J’ai vu un reportage TV, (je ne sais plus quelle chaine sur le sat) d’accord il doit y avoir de la misère, « mais elle est moins dure au soleil » merci Mr Aznavour, mais en regardant bien, les maisons en ville sont belles reconstruites, donc il y a des gens qui travail, les routes sans trou etc… il suffit d’être observateur sur ce type de reportage. Bien sur le reportage n’était pas, pour une fois, pour parler de la misère, donc il y a bien des gens qui ne sont pas malheureux dans ce pays d’Haiti, selon le reportage,.
Quelqu’un qui rentre sur le territoire sans autorisation commet un délit. Logiquement, on doit d’abord traiter ce délit.
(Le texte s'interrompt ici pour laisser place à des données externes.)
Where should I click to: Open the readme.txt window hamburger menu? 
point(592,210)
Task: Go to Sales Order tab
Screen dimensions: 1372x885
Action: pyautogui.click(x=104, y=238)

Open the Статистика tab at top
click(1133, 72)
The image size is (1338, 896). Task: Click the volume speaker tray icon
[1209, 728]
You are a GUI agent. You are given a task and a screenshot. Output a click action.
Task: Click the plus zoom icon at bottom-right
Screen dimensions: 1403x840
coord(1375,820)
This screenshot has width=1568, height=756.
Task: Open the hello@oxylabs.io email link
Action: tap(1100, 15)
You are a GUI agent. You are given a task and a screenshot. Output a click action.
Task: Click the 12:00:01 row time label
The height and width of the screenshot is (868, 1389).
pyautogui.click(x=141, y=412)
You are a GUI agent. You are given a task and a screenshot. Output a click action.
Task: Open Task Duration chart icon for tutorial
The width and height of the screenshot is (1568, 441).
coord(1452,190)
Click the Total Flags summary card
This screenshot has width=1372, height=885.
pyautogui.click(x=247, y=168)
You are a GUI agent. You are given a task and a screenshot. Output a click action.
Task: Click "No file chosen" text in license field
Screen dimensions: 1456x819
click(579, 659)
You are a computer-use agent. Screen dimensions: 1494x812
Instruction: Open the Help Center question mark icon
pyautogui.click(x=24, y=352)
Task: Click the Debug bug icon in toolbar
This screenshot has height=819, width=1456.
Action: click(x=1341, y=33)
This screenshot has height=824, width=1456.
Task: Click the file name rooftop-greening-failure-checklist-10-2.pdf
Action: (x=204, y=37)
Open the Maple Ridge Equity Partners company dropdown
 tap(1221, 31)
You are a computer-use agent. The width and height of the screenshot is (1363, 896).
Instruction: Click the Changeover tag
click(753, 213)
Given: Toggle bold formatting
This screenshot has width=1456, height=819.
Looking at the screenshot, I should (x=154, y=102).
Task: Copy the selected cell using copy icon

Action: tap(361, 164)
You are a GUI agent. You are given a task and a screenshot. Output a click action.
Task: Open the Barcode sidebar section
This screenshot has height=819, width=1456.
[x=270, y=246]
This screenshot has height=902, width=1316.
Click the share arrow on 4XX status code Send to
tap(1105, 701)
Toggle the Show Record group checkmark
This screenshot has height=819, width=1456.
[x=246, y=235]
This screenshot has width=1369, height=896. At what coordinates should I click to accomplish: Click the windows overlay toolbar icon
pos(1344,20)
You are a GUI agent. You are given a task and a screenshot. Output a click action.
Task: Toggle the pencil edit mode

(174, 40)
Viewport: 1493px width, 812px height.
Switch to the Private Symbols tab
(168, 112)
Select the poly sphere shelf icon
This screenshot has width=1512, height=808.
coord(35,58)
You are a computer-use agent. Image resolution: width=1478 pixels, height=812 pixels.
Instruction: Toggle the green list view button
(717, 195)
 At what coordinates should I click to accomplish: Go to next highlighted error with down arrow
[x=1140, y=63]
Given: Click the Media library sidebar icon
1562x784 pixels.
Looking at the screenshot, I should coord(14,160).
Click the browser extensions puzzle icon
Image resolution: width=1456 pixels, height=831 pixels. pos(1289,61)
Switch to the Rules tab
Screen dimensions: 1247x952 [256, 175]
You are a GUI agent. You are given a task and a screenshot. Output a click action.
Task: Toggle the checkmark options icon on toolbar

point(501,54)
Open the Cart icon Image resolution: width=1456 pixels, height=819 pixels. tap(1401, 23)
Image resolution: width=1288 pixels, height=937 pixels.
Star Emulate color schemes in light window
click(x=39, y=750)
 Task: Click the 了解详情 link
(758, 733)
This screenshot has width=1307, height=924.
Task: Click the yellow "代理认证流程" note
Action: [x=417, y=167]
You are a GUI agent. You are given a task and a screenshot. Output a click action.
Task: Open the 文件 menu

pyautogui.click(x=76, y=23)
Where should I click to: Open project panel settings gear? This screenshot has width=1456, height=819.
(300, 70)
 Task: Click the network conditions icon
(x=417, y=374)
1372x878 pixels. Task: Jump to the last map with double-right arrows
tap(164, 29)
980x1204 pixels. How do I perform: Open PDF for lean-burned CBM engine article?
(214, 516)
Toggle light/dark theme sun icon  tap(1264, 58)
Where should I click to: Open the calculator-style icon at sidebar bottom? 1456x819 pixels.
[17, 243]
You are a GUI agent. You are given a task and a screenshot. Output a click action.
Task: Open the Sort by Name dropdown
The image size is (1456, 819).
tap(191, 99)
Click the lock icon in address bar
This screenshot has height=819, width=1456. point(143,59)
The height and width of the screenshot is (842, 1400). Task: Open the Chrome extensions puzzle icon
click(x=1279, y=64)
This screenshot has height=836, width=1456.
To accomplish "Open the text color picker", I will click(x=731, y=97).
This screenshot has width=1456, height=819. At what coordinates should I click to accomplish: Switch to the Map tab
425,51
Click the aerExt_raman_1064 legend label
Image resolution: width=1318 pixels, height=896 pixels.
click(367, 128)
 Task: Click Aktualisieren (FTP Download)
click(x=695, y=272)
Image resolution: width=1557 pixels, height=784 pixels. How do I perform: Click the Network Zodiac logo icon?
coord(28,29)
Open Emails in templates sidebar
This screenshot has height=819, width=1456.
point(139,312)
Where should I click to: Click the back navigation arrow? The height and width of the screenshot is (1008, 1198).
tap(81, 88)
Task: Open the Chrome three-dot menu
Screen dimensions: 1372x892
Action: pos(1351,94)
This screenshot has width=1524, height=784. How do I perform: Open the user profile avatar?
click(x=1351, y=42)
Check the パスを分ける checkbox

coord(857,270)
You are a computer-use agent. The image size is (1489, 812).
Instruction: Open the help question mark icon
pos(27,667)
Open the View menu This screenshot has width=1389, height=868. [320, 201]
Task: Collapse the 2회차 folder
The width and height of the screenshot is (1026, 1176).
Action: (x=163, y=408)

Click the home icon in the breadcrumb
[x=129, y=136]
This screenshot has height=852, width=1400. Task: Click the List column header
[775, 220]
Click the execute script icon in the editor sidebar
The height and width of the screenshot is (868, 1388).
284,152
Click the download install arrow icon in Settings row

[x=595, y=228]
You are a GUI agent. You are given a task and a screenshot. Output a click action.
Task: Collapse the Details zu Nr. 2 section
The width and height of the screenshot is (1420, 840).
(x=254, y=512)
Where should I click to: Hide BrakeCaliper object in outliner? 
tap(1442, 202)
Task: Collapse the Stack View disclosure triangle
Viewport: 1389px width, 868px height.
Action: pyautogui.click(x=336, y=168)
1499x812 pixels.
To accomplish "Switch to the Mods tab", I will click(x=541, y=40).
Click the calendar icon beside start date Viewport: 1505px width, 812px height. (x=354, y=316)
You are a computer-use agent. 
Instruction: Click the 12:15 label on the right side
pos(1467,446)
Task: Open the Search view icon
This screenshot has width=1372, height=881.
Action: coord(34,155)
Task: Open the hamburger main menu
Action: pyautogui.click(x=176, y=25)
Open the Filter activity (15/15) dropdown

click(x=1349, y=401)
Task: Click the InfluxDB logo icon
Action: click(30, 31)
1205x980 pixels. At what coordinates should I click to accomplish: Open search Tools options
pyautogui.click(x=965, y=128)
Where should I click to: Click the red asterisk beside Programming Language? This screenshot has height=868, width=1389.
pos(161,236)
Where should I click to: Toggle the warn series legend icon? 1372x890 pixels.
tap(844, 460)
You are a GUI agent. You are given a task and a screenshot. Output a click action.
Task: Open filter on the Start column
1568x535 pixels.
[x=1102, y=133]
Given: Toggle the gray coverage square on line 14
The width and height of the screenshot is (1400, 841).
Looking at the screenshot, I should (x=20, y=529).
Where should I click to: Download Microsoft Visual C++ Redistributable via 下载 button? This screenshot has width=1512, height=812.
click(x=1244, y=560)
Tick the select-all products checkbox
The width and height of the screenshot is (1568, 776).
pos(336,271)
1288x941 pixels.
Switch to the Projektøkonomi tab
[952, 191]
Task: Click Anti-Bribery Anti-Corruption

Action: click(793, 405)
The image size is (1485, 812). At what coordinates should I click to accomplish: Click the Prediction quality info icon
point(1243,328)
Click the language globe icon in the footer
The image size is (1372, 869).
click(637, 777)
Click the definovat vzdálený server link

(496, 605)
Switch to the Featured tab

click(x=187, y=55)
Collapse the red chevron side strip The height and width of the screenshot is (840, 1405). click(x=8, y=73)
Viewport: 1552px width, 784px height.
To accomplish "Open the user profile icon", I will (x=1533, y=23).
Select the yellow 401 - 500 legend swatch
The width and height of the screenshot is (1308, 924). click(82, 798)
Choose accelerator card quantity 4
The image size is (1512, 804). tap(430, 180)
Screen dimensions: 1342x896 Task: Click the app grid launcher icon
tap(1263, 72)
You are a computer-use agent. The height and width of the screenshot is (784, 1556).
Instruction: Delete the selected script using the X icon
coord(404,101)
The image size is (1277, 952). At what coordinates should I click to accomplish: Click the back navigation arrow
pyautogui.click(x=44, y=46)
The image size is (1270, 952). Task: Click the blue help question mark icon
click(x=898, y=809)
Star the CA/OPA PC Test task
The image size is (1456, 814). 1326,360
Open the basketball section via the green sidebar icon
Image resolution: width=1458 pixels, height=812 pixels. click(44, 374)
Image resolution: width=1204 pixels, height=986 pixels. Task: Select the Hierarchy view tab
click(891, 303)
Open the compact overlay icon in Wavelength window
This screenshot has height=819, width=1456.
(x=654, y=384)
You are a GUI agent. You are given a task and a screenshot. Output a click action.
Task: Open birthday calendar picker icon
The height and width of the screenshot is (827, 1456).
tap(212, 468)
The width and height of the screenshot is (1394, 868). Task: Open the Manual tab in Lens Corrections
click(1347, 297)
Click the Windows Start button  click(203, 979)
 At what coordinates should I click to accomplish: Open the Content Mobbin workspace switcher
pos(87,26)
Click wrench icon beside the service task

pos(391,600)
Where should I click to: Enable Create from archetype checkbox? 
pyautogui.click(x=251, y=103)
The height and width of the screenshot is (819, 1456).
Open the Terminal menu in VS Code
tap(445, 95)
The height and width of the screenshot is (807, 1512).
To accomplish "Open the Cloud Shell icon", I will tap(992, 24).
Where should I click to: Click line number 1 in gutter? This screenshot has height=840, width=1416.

Une demande d’asile devrait exclusivement pouvoir se faire dans le consulat français du pays d’origine du demandeur.
C’est comme si tu prends un mec assis dans ton fauteuil chez toi qui te demande si y pourrait pas rester quelques années !!! ça craint graaaaaaave !!!
FF
En réponse à votre question: un traitement plus rapide de la demande aura t il pour conséquence d’écourter les séjours ?
Mon analyse sur ce point est:
1) Cette nouvelle procédure ne concerne que les nouvelles demandes d’asile
2) L’objectif est de faire cesser, diminuer à mon sens les flux migratoires venant d’ Haiti essentiellement.
3) Concernant la durée des séjours suite au rejet des demandes d’asiles si l’Etat n’accompagne pas la reconduite, les demandeurs resteront comme c’est le cas des précédents demandeurs déboutés sur le territoire en situation illégale. Donc à mon sens pour répondre franchement à votre question la procédure mise en place est une demi mesure destinée à améliorer des statistiques.